I'd like to first walk through the case and get your description of things. Then I'll
quickly review it with you to make sure I've got the picture. Then I'll ask some more
questions to get a richer picture of what elements played a role in this particular
case.
Do you remember the case?
Do you want to pull up the chart?
Provider Account
Can you walk me through it? Your initial impressions during the appointment, what
your concerns were and what decisions you made ….

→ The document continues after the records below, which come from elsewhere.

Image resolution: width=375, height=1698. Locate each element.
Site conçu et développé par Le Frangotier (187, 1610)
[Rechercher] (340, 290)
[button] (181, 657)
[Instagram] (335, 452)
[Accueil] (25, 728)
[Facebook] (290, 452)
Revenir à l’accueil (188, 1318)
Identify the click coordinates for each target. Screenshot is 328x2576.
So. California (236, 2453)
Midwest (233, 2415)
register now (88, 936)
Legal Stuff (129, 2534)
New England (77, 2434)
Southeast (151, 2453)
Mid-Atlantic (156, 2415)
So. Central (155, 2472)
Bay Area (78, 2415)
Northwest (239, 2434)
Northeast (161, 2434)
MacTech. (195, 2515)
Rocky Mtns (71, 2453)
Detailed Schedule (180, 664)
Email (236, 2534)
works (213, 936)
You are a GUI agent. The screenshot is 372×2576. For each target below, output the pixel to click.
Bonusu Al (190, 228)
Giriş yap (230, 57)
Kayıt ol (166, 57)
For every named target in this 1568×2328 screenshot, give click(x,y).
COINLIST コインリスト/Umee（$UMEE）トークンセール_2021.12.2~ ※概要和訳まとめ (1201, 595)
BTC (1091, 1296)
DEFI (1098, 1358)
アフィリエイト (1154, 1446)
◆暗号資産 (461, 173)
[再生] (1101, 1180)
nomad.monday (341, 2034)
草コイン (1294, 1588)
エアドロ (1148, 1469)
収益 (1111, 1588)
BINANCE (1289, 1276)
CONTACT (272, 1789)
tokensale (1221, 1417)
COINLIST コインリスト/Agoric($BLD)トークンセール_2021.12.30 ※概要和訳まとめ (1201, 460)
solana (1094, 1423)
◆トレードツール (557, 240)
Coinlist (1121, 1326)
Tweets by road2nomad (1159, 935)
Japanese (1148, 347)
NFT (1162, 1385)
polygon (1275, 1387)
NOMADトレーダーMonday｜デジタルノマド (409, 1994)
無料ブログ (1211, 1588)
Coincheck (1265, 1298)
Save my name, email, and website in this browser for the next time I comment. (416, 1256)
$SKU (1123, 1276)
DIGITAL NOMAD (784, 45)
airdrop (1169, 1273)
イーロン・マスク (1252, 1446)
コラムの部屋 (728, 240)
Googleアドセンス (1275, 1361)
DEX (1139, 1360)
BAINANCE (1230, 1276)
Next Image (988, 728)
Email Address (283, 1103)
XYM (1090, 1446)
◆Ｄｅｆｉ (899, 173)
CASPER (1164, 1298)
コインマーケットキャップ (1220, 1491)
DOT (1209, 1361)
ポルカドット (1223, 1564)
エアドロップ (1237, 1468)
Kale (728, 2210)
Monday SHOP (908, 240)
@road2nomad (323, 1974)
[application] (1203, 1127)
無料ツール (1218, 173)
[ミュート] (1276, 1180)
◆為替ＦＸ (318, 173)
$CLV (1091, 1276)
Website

Starting at the visit where you ordered the test or before that if you want.
Timeline
Draw timeline
Include
Review with provider
Deepening
In our sampling we've seen similar results that had a more involved follow-up, and
also ones with a less involved follow-up. We've see similar results that had faster
resolution and ones that took more time to be resolved. Do you think there were any
factors that led to this test result being addressed in the way it was? Why wasn't
it slower or faster, or a more involved or less involved follow-up?
Probes for factors:
-
Busy day, staffing level
-
CPOE for this test, this patient, via this exam room/office
-
Patient engagement
-
Patient access to laboratory, radiology
-
Reviewing results this test, this patient, via this exam room/office
-
Confidence versus Uncertainty about patient trajectory
Probe questions:
-
What led you to order test?
-
Training regarding ordering this test via EHR?
-
What were your expectations? What led you to expect that?
-
In what context did you access the results—morning at work, evening at home …
-
What did the results mean to you?
-
What other clinical information did you use to make that assessment?
-
What was your main concern at that point?
-
Did you consider different options? How did you decide to take the next step?
-
What were your expectations about the patient's response? About how the next step
would occur? About the clinical trajectory of the patient?